Instructor: Avishek Ghosh, Assistant Professor, Dept. of CSE, IIT Bombay
Contact: Room KR-218, Kresit Building; Email: avishek@cse.iitb.ac.in
Timing: Monday/Thursday 5:30-7:00 pm
Classroom: CC-103 [This is in the new Computer Science Building]
TA: (1) Garima Jain (jgarima203@gmail.com), (2) Sravani Gunnu (gunnu.sravi@gmail.com)
About the course: The content is roughly divided into 2 parts:
Classical Theory of Learning:
1. Empirical Process Theory: Empirical Risk Minimization, Concentration of Measure, Hoeffdings, Macdiarmid`s, Azuma, Bernstein lemma, Generalization.
2. Uniform Law of large numbers: Glivenko Cantelli, Rademacher Averages, Covering, Packing, Metric Entropy, VC dimension,Chaining, Dudley Entropy Integral.
3. M estimation: Rates of convergence for M estimators, Consistency, Localization, Lipschitz regression.
4. Sparse linear regression: Gaussian sequence model, convex penalized regression, Hard and Soft thresholding estimator, LASSO, rates of convergence for LASSO.
Modern Theory of Learning
1. Statistical Learning theory for Deep Learning, Interpolation, Overparameterization
Grading: HWs (10%), Quizz (10%), Mid-sem (35%), End-sem (35%), and Class participation (10%)
References:
1. High Dimensional Statistics, A non-asymptotic approach-Martin J Wainwright, Cambridge University Press, 2022.
2. Deep learning: a statistical viewpoint; Bartlett, Montenari and Rakhlin (https://arxiv.org/pdf/2103.09177)
3. The Elements of Statistical Learning Theory-T. Hastie, R. Tibshirani, J. Friedman, Springer, 2009.
4. Empirical Processes in M estimation-Sara Van de Geer, Cambridge University Press, 2000.
5. All of Statistics-Larry A. Wasserman, Springer, 2004.
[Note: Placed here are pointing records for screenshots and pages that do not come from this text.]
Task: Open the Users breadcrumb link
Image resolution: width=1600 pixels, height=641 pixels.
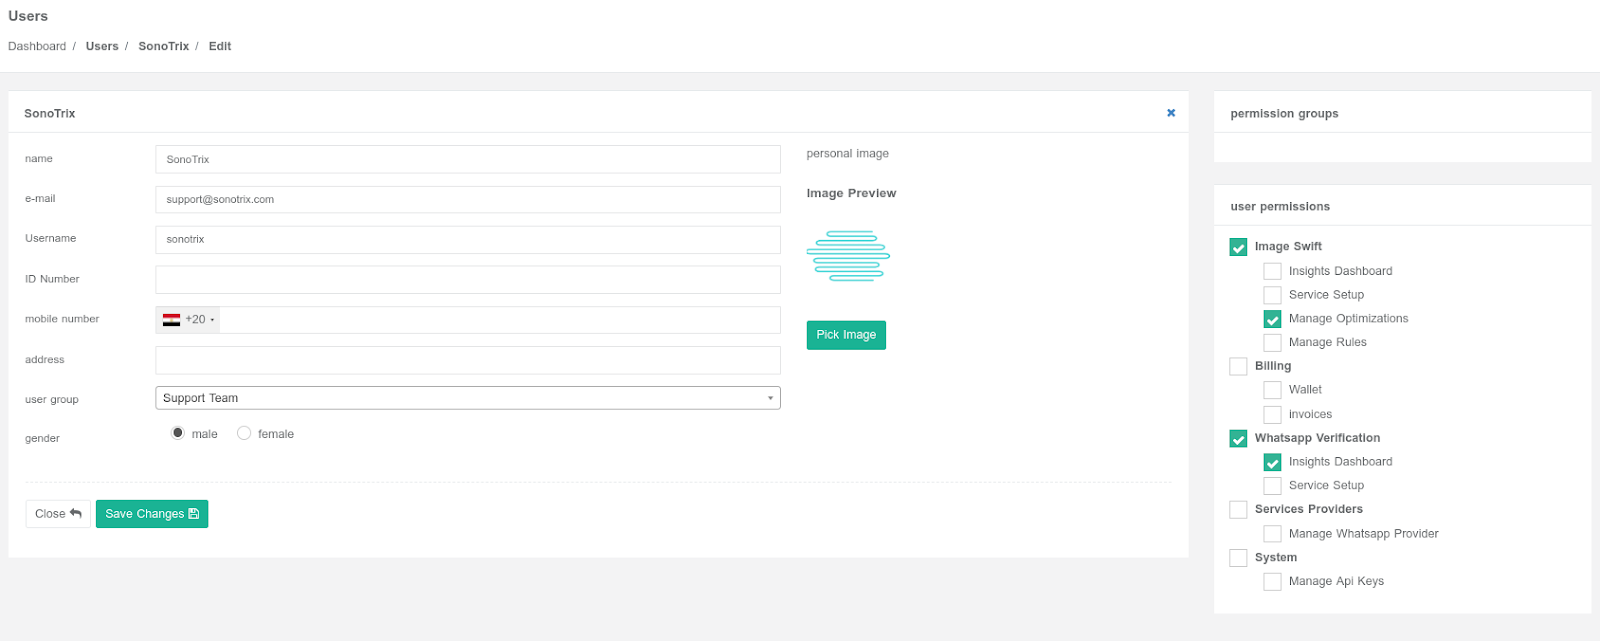Action: [x=102, y=46]
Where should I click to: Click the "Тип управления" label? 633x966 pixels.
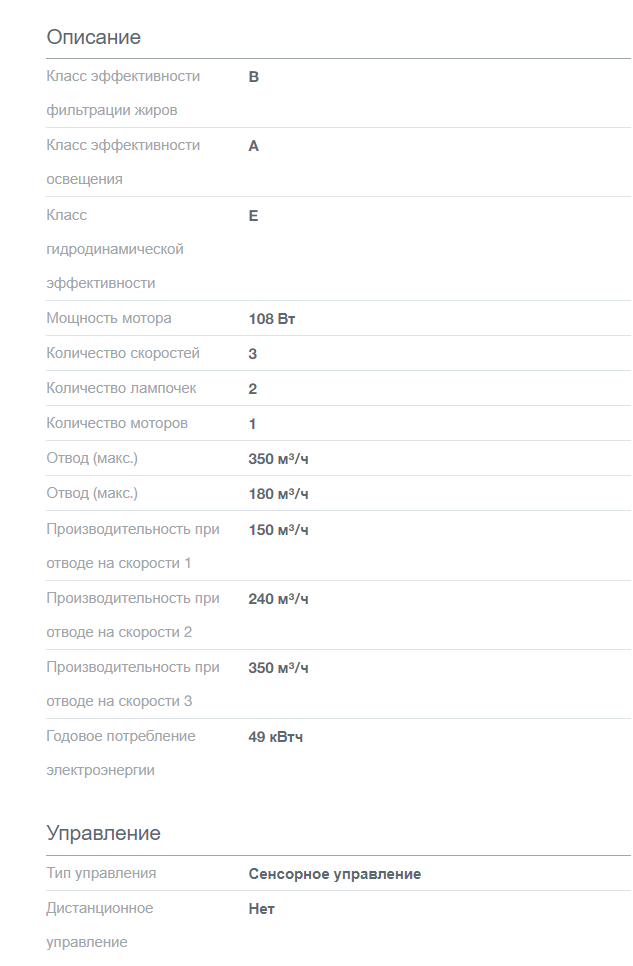pos(101,874)
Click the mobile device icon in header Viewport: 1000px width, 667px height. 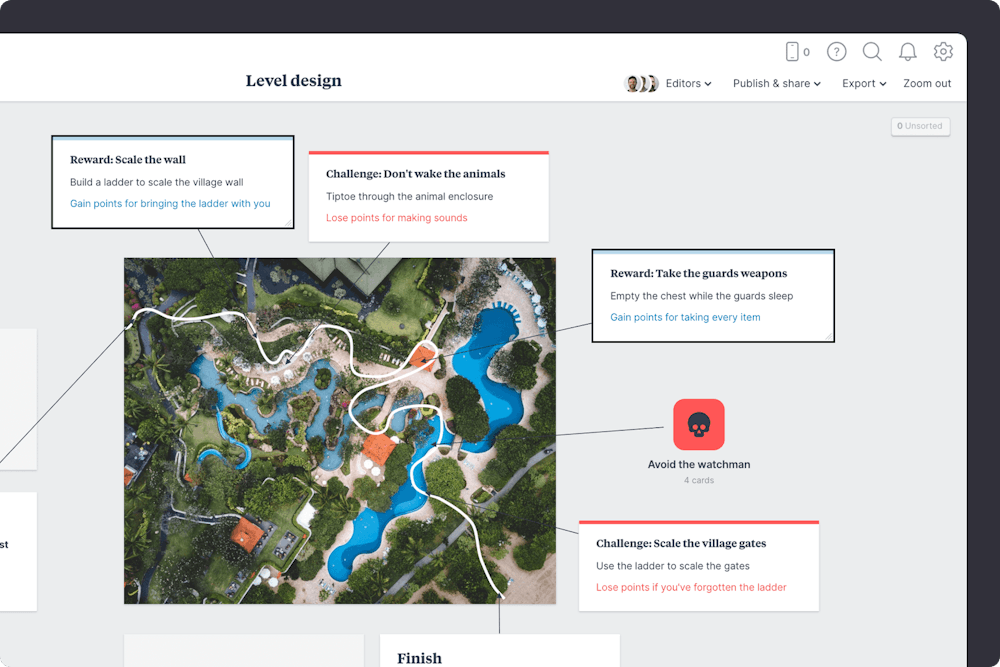tap(792, 52)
6. Concentration Inequalities-S. Boucheron, P. Massart, G. Lugosi, Oxford Press, 2013.
7. High Dimensional Probability-R. Vershynin, Cambridge University Press, 2018
Apart from these references, we will follow the lecture notes of Prof. Peter Bartlett (UC Berkeley), Prof. Aditya Guntuboyina (UC Berkeley), Prof. Arya Mazumdar (UC San Diego) on similar courses.
Discussions:
We will use Moodle for discussions and communication. Please enroll if you haven't yet.
General Guidelines for Homeworks:
Homeworks should be submitted in class. Students are encouraged to discuss among themselves while solving the HW problems. However, they are required to write the solution on their own. Near-identical submissions will not be awarded any score.